Given request »
Print all of the following records verbatim, keeping every line as it stands.
--- begin Data entries ---
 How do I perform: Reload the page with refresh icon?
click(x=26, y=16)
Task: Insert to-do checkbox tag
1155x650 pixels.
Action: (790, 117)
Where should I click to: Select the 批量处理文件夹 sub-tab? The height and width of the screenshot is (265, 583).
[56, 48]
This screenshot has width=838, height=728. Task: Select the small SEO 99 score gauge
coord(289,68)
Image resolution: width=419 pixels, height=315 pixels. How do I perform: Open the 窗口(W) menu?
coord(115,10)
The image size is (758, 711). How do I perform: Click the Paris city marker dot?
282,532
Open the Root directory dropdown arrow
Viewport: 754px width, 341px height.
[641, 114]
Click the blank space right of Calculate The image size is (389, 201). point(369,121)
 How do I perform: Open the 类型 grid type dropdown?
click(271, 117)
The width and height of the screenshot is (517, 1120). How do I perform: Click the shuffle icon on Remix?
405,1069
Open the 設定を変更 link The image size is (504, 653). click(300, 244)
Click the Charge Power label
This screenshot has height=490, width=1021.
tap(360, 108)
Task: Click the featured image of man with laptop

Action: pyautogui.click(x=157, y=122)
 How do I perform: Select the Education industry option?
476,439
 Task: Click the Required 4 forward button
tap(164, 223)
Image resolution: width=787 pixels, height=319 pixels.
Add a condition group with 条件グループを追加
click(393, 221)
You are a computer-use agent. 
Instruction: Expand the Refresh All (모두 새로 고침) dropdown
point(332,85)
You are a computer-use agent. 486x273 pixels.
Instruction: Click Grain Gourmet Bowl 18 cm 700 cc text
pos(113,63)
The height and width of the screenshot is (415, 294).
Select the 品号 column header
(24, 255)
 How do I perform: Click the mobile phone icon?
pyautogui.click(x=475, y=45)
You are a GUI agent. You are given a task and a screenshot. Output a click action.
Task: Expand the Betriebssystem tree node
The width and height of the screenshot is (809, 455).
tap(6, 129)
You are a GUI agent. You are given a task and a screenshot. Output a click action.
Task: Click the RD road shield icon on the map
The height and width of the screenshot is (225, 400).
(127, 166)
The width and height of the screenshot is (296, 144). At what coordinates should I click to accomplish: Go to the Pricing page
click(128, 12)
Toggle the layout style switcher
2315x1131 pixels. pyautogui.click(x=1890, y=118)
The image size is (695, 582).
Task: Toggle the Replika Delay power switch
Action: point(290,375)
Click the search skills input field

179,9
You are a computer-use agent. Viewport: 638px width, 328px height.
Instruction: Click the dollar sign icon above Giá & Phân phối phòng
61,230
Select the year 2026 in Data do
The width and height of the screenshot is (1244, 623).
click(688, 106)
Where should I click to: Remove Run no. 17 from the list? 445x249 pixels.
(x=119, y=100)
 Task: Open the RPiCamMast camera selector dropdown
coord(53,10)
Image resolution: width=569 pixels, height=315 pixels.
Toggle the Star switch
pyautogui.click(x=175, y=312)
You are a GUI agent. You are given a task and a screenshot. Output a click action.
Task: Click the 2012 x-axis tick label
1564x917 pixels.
--- end Data entries ---
Expected output »
 How do I perform: Reload the page with refresh icon?
click(x=26, y=16)
Task: Insert to-do checkbox tag
1155x650 pixels.
Action: (790, 117)
Where should I click to: Select the 批量处理文件夹 sub-tab? The height and width of the screenshot is (265, 583).
[56, 48]
This screenshot has width=838, height=728. Task: Select the small SEO 99 score gauge
coord(289,68)
Image resolution: width=419 pixels, height=315 pixels. How do I perform: Open the 窗口(W) menu?
coord(115,10)
The image size is (758, 711). How do I perform: Click the Paris city marker dot?
282,532
Open the Root directory dropdown arrow
Viewport: 754px width, 341px height.
[641, 114]
Click the blank space right of Calculate The image size is (389, 201). point(369,121)
 How do I perform: Open the 类型 grid type dropdown?
click(271, 117)
The width and height of the screenshot is (517, 1120). How do I perform: Click the shuffle icon on Remix?
405,1069
Open the 設定を変更 link The image size is (504, 653). click(300, 244)
Click the Charge Power label
This screenshot has height=490, width=1021.
tap(360, 108)
Task: Click the featured image of man with laptop

Action: pyautogui.click(x=157, y=122)
 How do I perform: Select the Education industry option?
476,439
 Task: Click the Required 4 forward button
tap(164, 223)
Image resolution: width=787 pixels, height=319 pixels.
Add a condition group with 条件グループを追加
click(393, 221)
You are a computer-use agent. 
Instruction: Expand the Refresh All (모두 새로 고침) dropdown
point(332,85)
You are a computer-use agent. 486x273 pixels.
Instruction: Click Grain Gourmet Bowl 18 cm 700 cc text
pos(113,63)
The height and width of the screenshot is (415, 294).
Select the 品号 column header
(24, 255)
 How do I perform: Click the mobile phone icon?
pyautogui.click(x=475, y=45)
You are a GUI agent. You are given a task and a screenshot. Output a click action.
Task: Expand the Betriebssystem tree node
The width and height of the screenshot is (809, 455).
tap(6, 129)
You are a GUI agent. You are given a task and a screenshot. Output a click action.
Task: Click the RD road shield icon on the map
The height and width of the screenshot is (225, 400).
(127, 166)
The width and height of the screenshot is (296, 144). At what coordinates should I click to accomplish: Go to the Pricing page
click(128, 12)
Toggle the layout style switcher
2315x1131 pixels. pyautogui.click(x=1890, y=118)
The image size is (695, 582).
Task: Toggle the Replika Delay power switch
Action: point(290,375)
Click the search skills input field

179,9
You are a computer-use agent. Viewport: 638px width, 328px height.
Instruction: Click the dollar sign icon above Giá & Phân phối phòng
61,230
Select the year 2026 in Data do
The width and height of the screenshot is (1244, 623).
click(688, 106)
Where should I click to: Remove Run no. 17 from the list? 445x249 pixels.
(x=119, y=100)
 Task: Open the RPiCamMast camera selector dropdown
coord(53,10)
Image resolution: width=569 pixels, height=315 pixels.
Toggle the Star switch
pyautogui.click(x=175, y=312)
You are a GUI agent. You are given a task and a screenshot. Output a click action.
Task: Click the 2012 x-axis tick label
1564x917 pixels.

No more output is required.